[Extracted records]

══════

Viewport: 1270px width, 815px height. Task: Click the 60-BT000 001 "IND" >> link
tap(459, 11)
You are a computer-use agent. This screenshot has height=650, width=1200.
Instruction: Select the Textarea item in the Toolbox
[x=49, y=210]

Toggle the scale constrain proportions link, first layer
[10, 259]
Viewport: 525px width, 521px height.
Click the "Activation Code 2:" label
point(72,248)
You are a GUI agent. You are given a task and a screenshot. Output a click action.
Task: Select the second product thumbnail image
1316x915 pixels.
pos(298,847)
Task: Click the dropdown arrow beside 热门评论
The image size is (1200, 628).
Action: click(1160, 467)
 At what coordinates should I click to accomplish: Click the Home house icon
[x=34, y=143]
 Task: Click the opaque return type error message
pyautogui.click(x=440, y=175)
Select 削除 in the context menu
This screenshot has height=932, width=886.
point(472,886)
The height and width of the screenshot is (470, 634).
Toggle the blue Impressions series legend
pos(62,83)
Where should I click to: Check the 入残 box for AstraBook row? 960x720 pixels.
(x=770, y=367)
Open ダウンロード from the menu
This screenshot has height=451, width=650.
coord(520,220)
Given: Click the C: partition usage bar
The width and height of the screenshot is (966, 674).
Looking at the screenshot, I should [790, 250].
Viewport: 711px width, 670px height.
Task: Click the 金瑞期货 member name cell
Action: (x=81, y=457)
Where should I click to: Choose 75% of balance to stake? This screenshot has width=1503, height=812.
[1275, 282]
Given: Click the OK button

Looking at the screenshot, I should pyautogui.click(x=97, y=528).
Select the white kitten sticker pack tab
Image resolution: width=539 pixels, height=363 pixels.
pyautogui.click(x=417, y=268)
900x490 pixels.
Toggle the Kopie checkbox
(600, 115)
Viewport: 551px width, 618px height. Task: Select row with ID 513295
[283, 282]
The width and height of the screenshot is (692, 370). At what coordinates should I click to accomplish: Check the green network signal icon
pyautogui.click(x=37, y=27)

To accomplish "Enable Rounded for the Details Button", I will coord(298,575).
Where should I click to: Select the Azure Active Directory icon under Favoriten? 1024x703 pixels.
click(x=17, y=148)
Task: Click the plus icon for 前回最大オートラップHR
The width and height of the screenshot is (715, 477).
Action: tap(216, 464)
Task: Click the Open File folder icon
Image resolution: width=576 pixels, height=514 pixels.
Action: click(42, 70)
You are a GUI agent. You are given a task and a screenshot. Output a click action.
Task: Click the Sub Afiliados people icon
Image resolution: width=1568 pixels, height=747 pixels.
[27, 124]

══════

Your task is to output the full set of records exactly as presented.

RESPONSE TO THE TASK:
Viewport: 1270px width, 815px height. Task: Click the 60-BT000 001 "IND" >> link
tap(459, 11)
You are a computer-use agent. This screenshot has height=650, width=1200.
Instruction: Select the Textarea item in the Toolbox
[x=49, y=210]

Toggle the scale constrain proportions link, first layer
[10, 259]
Viewport: 525px width, 521px height.
Click the "Activation Code 2:" label
point(72,248)
You are a GUI agent. You are given a task and a screenshot. Output a click action.
Task: Select the second product thumbnail image
1316x915 pixels.
pos(298,847)
Task: Click the dropdown arrow beside 热门评论
The image size is (1200, 628).
Action: click(1160, 467)
 At what coordinates should I click to accomplish: Click the Home house icon
[x=34, y=143]
 Task: Click the opaque return type error message
pyautogui.click(x=440, y=175)
Select 削除 in the context menu
This screenshot has height=932, width=886.
point(472,886)
The height and width of the screenshot is (470, 634).
Toggle the blue Impressions series legend
pos(62,83)
Where should I click to: Check the 入残 box for AstraBook row? 960x720 pixels.
(x=770, y=367)
Open ダウンロード from the menu
This screenshot has height=451, width=650.
coord(520,220)
Given: Click the C: partition usage bar
The width and height of the screenshot is (966, 674).
Looking at the screenshot, I should [790, 250].
Viewport: 711px width, 670px height.
Task: Click the 金瑞期货 member name cell
Action: (x=81, y=457)
Where should I click to: Choose 75% of balance to stake? This screenshot has width=1503, height=812.
[1275, 282]
Given: Click the OK button

Looking at the screenshot, I should pyautogui.click(x=97, y=528).
Select the white kitten sticker pack tab
Image resolution: width=539 pixels, height=363 pixels.
pyautogui.click(x=417, y=268)
900x490 pixels.
Toggle the Kopie checkbox
(600, 115)
Viewport: 551px width, 618px height. Task: Select row with ID 513295
[283, 282]
The width and height of the screenshot is (692, 370). At what coordinates should I click to accomplish: Check the green network signal icon
pyautogui.click(x=37, y=27)

To accomplish "Enable Rounded for the Details Button", I will coord(298,575).
Where should I click to: Select the Azure Active Directory icon under Favoriten? 1024x703 pixels.
click(x=17, y=148)
Task: Click the plus icon for 前回最大オートラップHR
The width and height of the screenshot is (715, 477).
Action: tap(216, 464)
Task: Click the Open File folder icon
Image resolution: width=576 pixels, height=514 pixels.
Action: click(42, 70)
You are a GUI agent. You are given a task and a screenshot. Output a click action.
Task: Click the Sub Afiliados people icon
Image resolution: width=1568 pixels, height=747 pixels.
[27, 124]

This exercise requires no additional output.